A variable is a named memory location (in the main memory or RAM) that can be used to read and write information. You may think of a variable as placeholder for a value. A variable is considered as being equivalent to its assigned value. Thus, if there is a variable,i initialised (or set equal) to 0, then it follows that i+1 will be equal to 1. Hence, a variable is an identifier that denotes some specified type of information within a designated portion of the programme. The variable must be assigned a value at some point in the programme. Subsequently, the value can be accessed in the programme by referring to the variable name. A given variable can be assigned different values at various places within the programme. Thus, the information contained in the variable can change during the execution of the programme.
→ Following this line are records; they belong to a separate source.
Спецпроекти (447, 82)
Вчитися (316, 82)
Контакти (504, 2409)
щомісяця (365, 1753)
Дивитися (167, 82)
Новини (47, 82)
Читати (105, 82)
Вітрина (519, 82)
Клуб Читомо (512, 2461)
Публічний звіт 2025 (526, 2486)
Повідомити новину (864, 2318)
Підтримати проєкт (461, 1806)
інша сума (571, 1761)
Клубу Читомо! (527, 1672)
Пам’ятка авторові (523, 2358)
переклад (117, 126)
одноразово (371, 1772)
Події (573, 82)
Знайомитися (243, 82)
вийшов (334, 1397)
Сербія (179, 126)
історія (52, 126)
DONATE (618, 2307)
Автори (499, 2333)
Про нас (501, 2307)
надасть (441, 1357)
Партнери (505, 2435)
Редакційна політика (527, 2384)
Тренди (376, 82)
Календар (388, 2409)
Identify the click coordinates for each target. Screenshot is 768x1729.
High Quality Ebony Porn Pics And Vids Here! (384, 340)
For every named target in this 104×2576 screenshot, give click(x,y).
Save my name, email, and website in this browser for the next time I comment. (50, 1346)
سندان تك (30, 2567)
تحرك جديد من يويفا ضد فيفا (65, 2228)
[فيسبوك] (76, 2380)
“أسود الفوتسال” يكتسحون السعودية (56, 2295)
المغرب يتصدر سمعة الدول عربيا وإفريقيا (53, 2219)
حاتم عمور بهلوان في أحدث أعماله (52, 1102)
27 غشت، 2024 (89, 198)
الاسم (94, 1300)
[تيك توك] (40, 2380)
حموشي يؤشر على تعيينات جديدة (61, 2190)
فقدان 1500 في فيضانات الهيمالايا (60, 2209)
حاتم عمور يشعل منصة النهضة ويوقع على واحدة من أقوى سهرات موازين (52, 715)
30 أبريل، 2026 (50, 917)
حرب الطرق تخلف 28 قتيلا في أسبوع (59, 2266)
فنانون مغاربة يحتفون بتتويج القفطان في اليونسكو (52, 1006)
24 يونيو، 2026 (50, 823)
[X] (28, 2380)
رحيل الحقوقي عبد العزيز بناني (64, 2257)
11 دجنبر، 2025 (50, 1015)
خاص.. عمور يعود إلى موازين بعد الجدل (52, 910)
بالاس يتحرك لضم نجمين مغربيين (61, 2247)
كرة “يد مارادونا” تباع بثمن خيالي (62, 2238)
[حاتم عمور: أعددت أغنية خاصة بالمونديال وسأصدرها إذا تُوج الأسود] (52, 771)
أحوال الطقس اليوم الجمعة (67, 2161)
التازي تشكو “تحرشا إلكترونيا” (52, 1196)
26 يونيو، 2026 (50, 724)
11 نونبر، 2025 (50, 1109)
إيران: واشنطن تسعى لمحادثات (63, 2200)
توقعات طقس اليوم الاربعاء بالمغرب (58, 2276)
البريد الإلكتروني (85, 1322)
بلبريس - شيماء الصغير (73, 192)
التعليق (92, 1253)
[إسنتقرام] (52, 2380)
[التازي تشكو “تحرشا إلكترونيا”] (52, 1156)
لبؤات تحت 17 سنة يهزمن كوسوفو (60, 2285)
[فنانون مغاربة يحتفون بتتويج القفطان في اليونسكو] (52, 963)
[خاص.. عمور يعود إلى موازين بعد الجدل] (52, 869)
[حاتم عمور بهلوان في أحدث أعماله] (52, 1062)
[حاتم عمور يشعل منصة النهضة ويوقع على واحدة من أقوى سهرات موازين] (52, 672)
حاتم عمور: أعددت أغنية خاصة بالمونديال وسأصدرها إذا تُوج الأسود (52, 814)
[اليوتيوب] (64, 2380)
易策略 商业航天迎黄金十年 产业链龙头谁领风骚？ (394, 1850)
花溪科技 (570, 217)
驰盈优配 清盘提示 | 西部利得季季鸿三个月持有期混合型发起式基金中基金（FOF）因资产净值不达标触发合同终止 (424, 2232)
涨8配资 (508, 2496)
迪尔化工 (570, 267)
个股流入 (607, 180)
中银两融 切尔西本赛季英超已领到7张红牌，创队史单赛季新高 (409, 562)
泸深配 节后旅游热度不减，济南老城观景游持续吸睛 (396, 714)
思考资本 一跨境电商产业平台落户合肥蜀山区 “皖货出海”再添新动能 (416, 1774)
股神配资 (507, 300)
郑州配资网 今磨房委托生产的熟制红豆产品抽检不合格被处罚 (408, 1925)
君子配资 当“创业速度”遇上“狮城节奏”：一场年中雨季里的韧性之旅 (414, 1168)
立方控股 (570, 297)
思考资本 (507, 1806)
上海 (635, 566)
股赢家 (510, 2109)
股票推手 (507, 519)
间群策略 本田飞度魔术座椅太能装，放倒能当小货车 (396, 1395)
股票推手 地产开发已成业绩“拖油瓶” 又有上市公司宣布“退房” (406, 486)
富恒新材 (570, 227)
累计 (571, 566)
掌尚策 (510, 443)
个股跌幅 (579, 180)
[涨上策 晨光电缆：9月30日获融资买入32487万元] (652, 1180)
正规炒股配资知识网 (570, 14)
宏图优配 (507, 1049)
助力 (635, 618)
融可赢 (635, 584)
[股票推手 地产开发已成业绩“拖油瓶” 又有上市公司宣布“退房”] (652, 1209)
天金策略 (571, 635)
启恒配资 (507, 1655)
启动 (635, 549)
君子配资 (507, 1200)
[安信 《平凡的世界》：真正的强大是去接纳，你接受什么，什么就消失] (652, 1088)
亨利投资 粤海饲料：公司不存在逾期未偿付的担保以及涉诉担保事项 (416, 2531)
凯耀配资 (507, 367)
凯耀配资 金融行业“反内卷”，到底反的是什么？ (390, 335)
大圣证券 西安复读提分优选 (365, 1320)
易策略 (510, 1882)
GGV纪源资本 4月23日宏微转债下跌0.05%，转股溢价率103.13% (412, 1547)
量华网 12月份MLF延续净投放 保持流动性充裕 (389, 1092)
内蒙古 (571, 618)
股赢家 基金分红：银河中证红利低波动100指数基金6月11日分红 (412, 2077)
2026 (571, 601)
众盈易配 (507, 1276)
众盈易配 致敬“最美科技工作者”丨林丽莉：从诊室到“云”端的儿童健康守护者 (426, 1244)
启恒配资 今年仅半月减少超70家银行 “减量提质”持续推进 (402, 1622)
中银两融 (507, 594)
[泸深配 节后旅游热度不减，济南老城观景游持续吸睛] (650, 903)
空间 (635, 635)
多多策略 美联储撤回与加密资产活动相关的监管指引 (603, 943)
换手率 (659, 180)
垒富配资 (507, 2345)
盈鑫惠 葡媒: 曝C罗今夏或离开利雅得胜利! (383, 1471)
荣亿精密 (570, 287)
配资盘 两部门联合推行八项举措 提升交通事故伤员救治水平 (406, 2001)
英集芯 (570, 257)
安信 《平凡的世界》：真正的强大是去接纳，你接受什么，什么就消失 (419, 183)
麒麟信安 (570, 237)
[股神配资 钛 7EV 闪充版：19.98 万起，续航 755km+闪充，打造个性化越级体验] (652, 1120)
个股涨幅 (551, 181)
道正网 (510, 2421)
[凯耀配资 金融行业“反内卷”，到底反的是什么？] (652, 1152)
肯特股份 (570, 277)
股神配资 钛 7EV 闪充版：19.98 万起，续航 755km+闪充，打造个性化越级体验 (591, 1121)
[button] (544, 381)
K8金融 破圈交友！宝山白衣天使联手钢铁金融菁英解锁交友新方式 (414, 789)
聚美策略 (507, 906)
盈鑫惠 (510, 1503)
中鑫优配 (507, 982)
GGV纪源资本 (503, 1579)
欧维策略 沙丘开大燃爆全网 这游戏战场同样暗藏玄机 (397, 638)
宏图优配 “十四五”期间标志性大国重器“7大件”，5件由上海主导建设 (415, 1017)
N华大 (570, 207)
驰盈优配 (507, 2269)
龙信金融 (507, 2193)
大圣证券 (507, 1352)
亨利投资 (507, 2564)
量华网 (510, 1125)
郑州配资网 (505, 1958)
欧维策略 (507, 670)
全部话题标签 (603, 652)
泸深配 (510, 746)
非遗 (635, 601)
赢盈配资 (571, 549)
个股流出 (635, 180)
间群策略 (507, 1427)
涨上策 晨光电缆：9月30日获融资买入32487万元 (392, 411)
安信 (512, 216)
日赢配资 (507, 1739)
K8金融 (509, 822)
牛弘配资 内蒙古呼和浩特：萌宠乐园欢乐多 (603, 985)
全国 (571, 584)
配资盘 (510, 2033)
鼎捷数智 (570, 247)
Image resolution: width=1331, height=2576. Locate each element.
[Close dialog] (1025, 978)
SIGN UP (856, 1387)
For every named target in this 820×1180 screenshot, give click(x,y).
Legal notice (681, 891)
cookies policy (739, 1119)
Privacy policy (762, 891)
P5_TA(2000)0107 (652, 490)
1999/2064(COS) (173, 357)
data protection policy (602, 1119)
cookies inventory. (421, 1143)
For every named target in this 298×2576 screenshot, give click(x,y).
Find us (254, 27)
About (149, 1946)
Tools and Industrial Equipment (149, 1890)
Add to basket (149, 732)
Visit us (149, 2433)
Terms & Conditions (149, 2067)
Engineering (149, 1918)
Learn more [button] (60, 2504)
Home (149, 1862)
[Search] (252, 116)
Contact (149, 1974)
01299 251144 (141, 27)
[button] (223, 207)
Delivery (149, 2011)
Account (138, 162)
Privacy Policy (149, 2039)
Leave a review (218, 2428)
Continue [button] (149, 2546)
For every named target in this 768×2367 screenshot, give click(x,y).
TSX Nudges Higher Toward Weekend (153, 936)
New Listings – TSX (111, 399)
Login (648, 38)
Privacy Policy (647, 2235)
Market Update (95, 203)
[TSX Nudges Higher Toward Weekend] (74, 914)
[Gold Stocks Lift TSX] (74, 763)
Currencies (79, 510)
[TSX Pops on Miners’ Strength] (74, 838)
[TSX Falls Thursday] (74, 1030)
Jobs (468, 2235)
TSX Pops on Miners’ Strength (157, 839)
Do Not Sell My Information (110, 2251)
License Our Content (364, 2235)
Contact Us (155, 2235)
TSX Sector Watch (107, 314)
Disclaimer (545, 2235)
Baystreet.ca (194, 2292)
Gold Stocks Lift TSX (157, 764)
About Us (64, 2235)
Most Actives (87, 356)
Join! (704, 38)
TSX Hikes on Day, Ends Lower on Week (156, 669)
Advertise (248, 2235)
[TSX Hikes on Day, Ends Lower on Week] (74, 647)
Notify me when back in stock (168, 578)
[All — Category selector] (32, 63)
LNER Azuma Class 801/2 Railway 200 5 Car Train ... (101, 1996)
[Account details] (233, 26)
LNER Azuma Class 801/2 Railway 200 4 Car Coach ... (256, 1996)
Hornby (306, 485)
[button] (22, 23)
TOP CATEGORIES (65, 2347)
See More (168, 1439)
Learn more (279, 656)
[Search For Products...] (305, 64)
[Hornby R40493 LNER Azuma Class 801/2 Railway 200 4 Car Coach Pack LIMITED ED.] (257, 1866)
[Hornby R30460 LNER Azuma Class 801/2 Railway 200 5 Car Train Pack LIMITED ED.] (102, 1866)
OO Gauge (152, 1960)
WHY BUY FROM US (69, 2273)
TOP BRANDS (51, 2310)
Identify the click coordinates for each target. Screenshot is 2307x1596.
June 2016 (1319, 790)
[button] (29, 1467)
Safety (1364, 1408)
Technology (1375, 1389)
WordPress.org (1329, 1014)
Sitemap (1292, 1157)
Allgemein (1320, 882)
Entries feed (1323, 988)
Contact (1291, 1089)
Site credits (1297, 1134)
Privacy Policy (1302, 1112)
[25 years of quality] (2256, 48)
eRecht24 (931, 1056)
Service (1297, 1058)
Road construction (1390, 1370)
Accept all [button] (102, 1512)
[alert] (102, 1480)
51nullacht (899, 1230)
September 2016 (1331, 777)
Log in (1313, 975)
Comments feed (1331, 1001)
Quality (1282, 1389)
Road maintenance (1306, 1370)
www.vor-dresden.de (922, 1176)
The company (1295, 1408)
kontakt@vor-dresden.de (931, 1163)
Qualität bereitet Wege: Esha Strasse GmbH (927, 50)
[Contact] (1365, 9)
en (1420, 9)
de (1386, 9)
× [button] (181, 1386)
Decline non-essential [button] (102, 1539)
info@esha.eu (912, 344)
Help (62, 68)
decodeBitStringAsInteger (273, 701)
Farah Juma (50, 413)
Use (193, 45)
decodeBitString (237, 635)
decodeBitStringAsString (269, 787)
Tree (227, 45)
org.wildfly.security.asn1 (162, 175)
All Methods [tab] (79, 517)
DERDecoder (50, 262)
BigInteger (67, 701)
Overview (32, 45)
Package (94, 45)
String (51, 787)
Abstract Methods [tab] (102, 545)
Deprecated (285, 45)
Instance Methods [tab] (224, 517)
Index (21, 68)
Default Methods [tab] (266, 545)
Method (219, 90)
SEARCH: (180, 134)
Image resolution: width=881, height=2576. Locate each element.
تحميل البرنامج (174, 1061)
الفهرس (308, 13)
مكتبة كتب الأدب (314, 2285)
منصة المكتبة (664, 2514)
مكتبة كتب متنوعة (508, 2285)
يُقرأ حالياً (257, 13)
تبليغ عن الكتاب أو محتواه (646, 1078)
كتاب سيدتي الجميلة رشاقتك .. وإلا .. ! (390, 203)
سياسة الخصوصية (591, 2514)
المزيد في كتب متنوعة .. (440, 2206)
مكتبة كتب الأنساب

However, the type of the information (i.e., numeric or string, etc.) associated with the variable cannot change. The rules governing naming variables in ‘C’ are as follows:

·         The name can contain letters, digits and the underscore

·         The first letter must be any valid letter or the underscore

·         An underscore as the first letter should be avoided as it may conflict with standard system variables

·         The length of name can be unlimited although the first 31 characters must be unique

·         Keywords cannot be used as a variable name

·         Of course, the variable name should be meaningful to the programming context.

As ‘C’ is, relatively, a low-level programming language, therefore, before a ‘C’ programme can utilise memory to store a variable, it must demand the memory needed to store the values for a variable. This is realised by declaring variables. Declaring variables is the statement(s) in which a ‘C’ programme specifies the number of variables it needs, their names and quantum of memory they will need.

The array is another kind of variable that is commonly used in ‘C’. An array is an identifier that refers to a collection of data items that all have the same name. The data items must all be of the same type such as integer, character, etc. The individual data items are represented by their corresponding array elements, i.e., the first data item is represented by the first array element and so on. The individual array elements are distinguished from each other by the value that is assigned to a subscript. The detailed description of variables and arrays will be made in the following modules/lessons.

4.7  Operators

An operator is a symbol that facilitates the programmer to instruct the computer machine to perform certain mathematical or logical manipulations. Operators are used in ‘C’ programme to operate on data and variables. ‘C’ supports a rich collection of operators, viz., arithmetic operators, relational operators, logical operators, assignment operators, increments and decrement operators, conditional operators, bitwise operators and special operators (to be discussed later).